__Task details__: Only the lines from the one containing "Screen dimensions: 541x402" to the end of the data below belong in the answer, each repeated exactly; no pictures.

........

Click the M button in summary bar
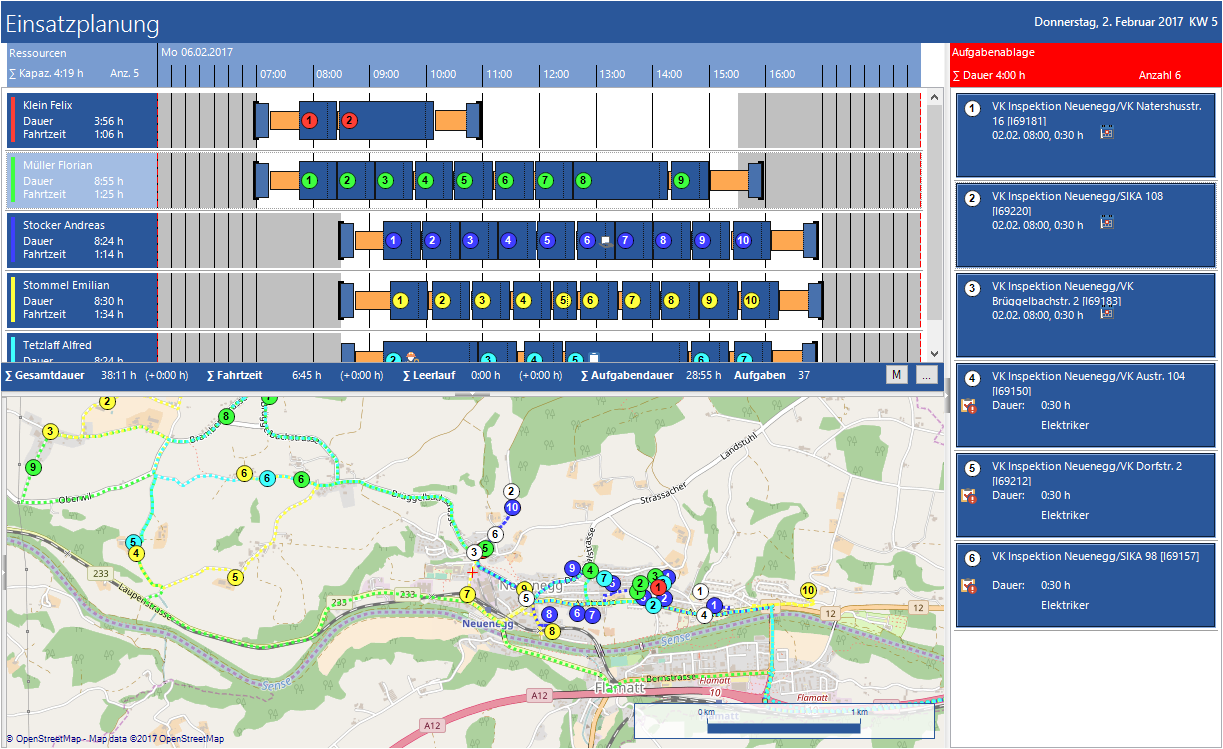 (x=897, y=375)
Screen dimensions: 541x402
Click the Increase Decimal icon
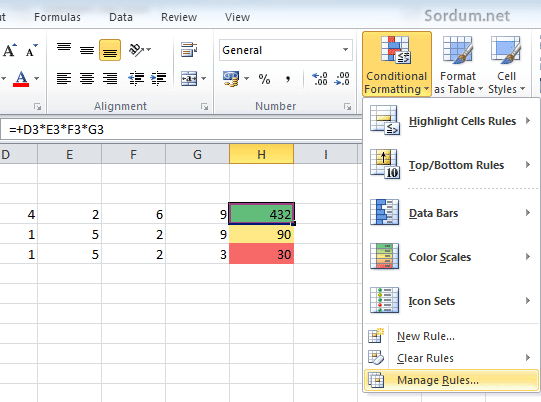[319, 79]
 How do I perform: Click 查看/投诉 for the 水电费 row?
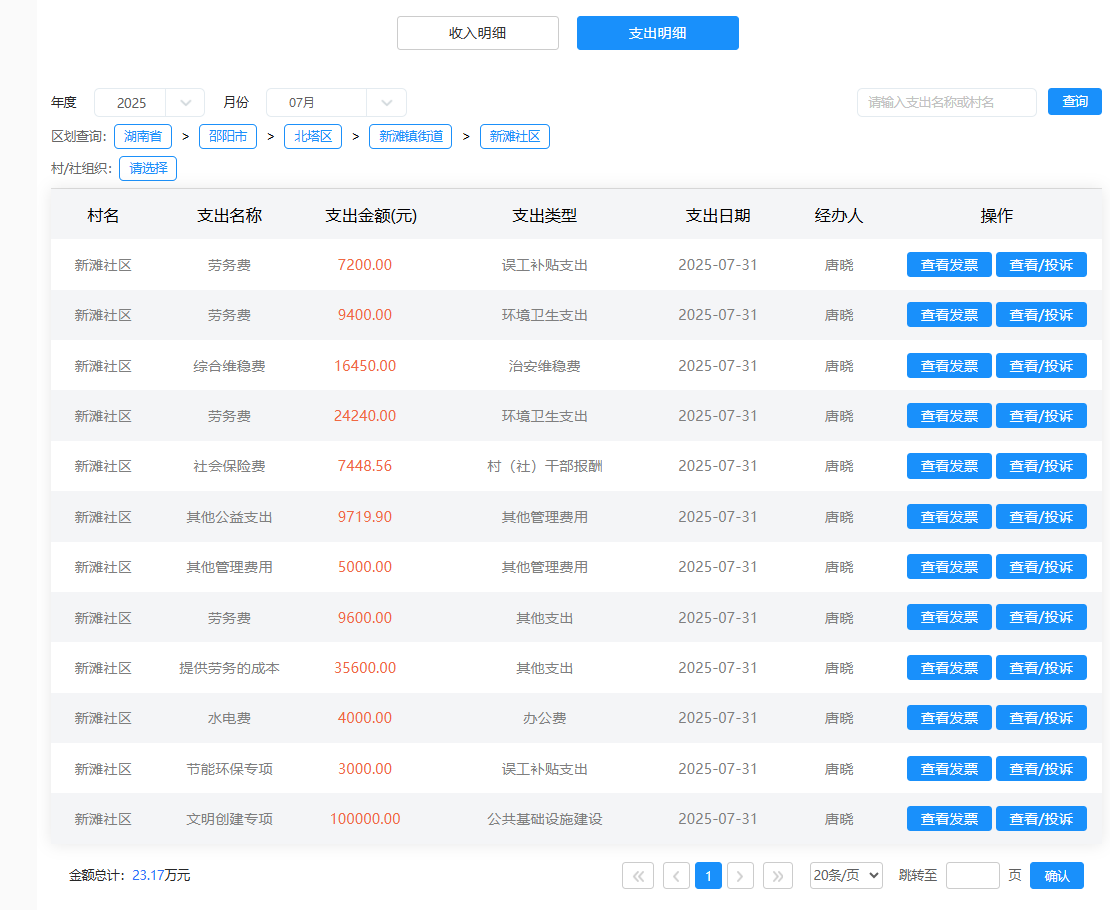[1041, 718]
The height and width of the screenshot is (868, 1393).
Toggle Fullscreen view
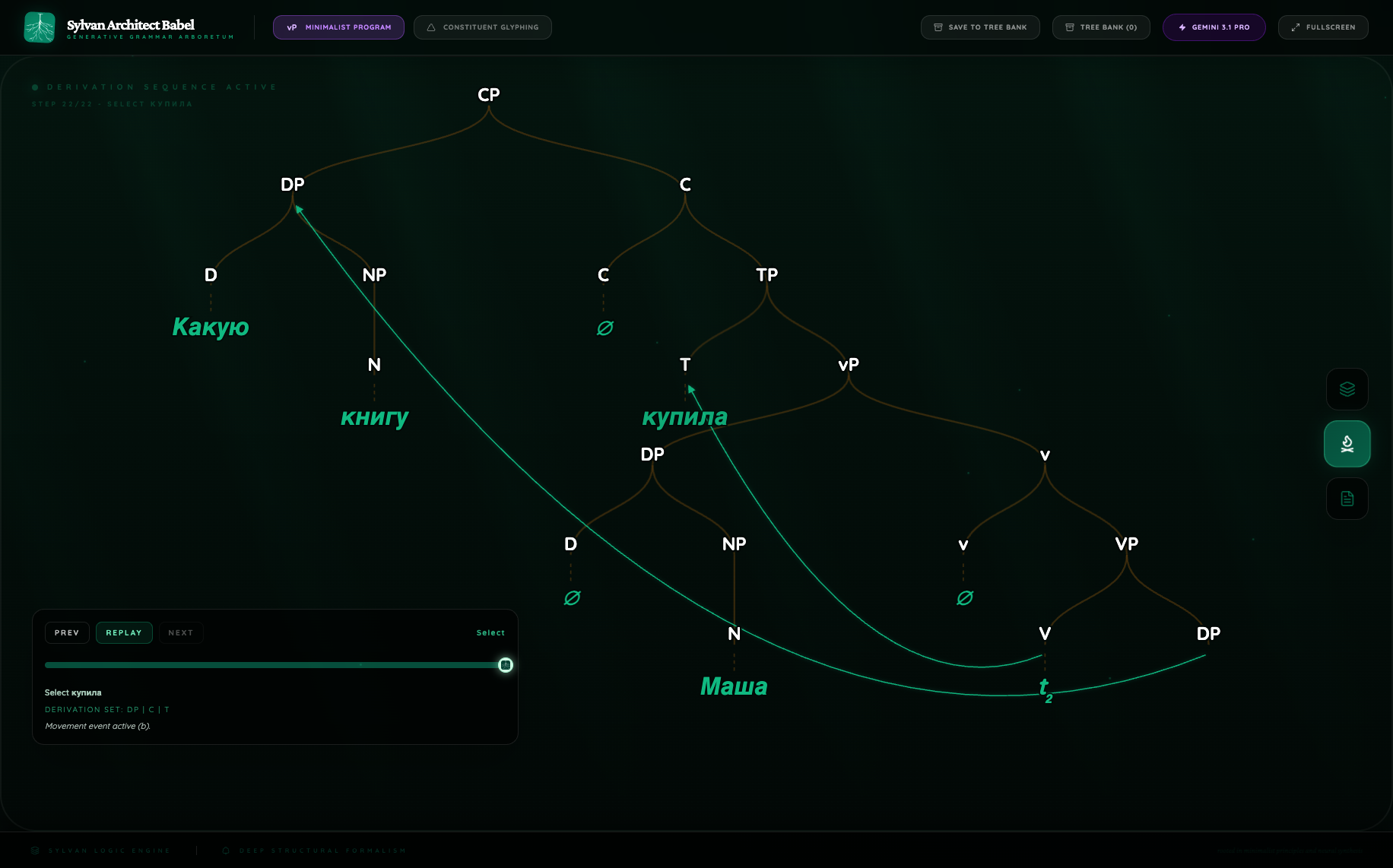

........

__Your solution__:
Screen dimensions: 541x402
Click the Increase Decimal icon
[319, 79]
 How do I perform: Click 查看/投诉 for the 水电费 row?
[1041, 718]
The height and width of the screenshot is (868, 1393).
Toggle Fullscreen view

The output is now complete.